American Credit Acceptance

Description

Summary/ Objective The Senior Information Security Engineer III role leads the identification, analysis, and management of security related risks across the organization. This role will conduct risk assessments and security architecture reviews on new products and processes, lead any analysis and prioritization efforts to improved incident management and cyber security, ensure consistent and robust security risk management practices are being followed based on the defined framework and methodology, develop security related risk strategies, programs, policies and processes, assess Cyber Operations (incident management, threat intelligence, forensic analysis, etc.) conduct Compliance Assessments (PCI, GLBA, HIPAA, etc.) and mentor junior level analysts. Essential Functions

• Responsible for developing integrations between enterprise identity management and target systems
• Investigates and implements process and performance enhancements to existing code base
• Works with Identity Management architect to design new integration's
• Develops and executes functional test scripts
• Generates work estimates for use in project planning activities
• Supports application change process
• Report on development activity status to senior team members
• Provide application usage guidance for L1 support staff
• Submit, update, and track support requests with software vendors
• Follow project management and SDLC disciplines to insure structured and effective implementations
• The preferred candidate would be current in the latest development technologies including Java & J2EE, Active Directory, Web application server implementation/deployments, LDAP, and Identity Management with a history of hands-on development skills in these areas.
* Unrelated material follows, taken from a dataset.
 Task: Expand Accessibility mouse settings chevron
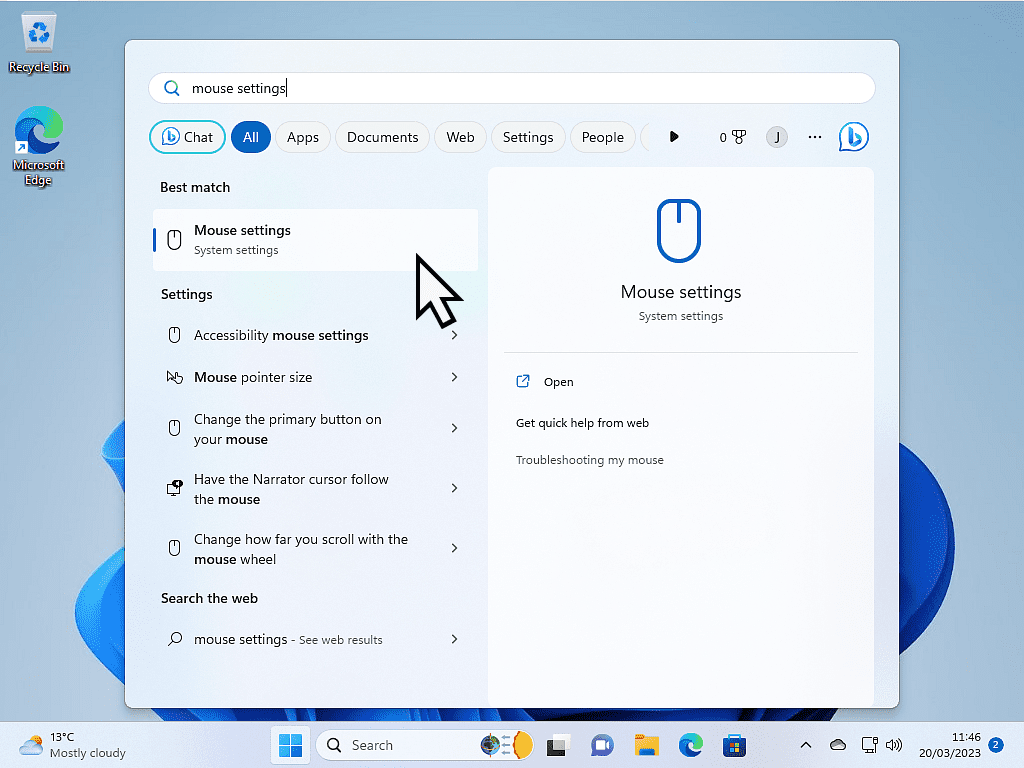[454, 335]
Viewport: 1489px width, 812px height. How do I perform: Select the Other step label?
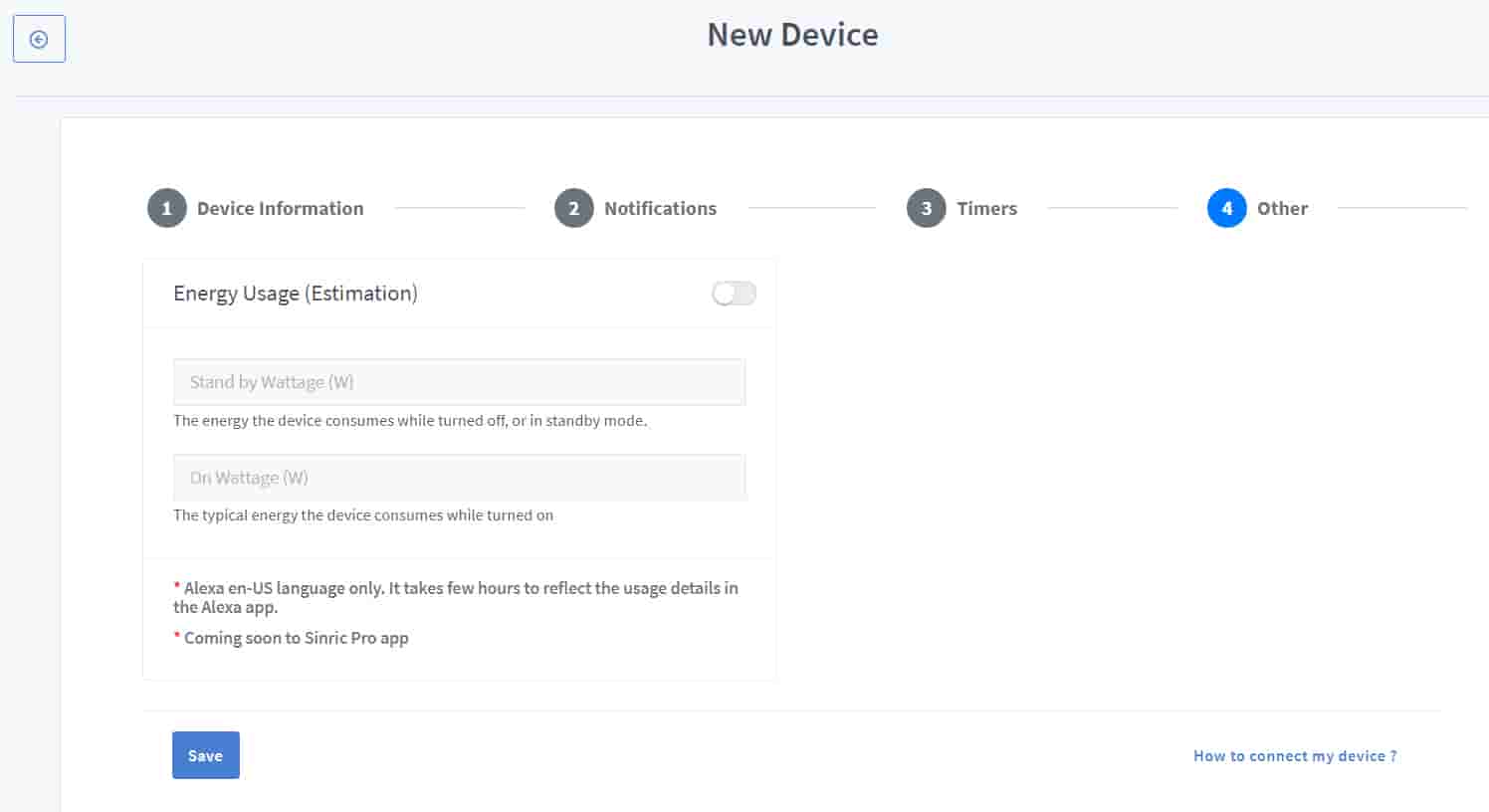[1282, 208]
Other Duties and Responsibilities:

• Design and Implementation
• Design, develop, and test custom implementations
• Investigate vendor-provided connectors for future integrations
• Create, maintain, and execute test plans for new and modified components
• Participate in code and configuration review processes
• Provide development guidance to junior team members
• Follow SDLC process and team best practices in all activities
• Maintain up-to-date knowledge on all internal best development practices as it relates to IT Security.
• Work with internal/external developers as required making sure they are following and implement IT security best practices.
• Develop as needed coding to support IT security based applications utilizing the IT security application tools.
• Operational Support /Management
• Support all audit, SSAE16 and other related data inquires.
• Maintain training materials for system users
• Investigate issues reported by L1 support and provide remediation guidance
• Support change process to migrate updates to Production
• Required to handle as required on-call support for identity management systems.

Qualifications

• Bachelor degree in Management Information Systems (MIS), Computer Science or related field
• 7+ or more years of Information Security or IT audit experience
• In-knowledge of intrusion detection/prevention systems and network architecture;
• Knowledge of asset, configuration, and data security management best practices
• Knowledge of Cloud Security Methodologies and deployment approaches, and ability to engage in security discussions pertaining to Private/Public Cloud Providers, and IaaS, PaaS, and SaaS models
• Knowledge of threat vector analysis, modeling, and attack trees in designing cyber security controls
• Experience in, or knowledge of Audit and Assessment of 3rd Party Providers, including onsite assessment, SOC Reviews, and reviews of BITS SIG, or Cloud Security Alliance (CSA) documentation

Preferred Qualifications

• Experience in in information security technology such as firewall, intrusion detection systems (IDS), Identity Access Management (IAM), anti-malware and SIEM technologies
• Knowledge of Network and TCP/UDP architecture
• Strong written and verbal communication skills, ability to effectively communicate across all levels of the Company and attention to detail
• Prior experience in a compliance and regulatory environment related to security and privacy including security compliance standards across industries such as; GLBA, PCI, ISO 27001, HIPAA, SOC, SOX
• Certifications: CISSP or CISA preferred.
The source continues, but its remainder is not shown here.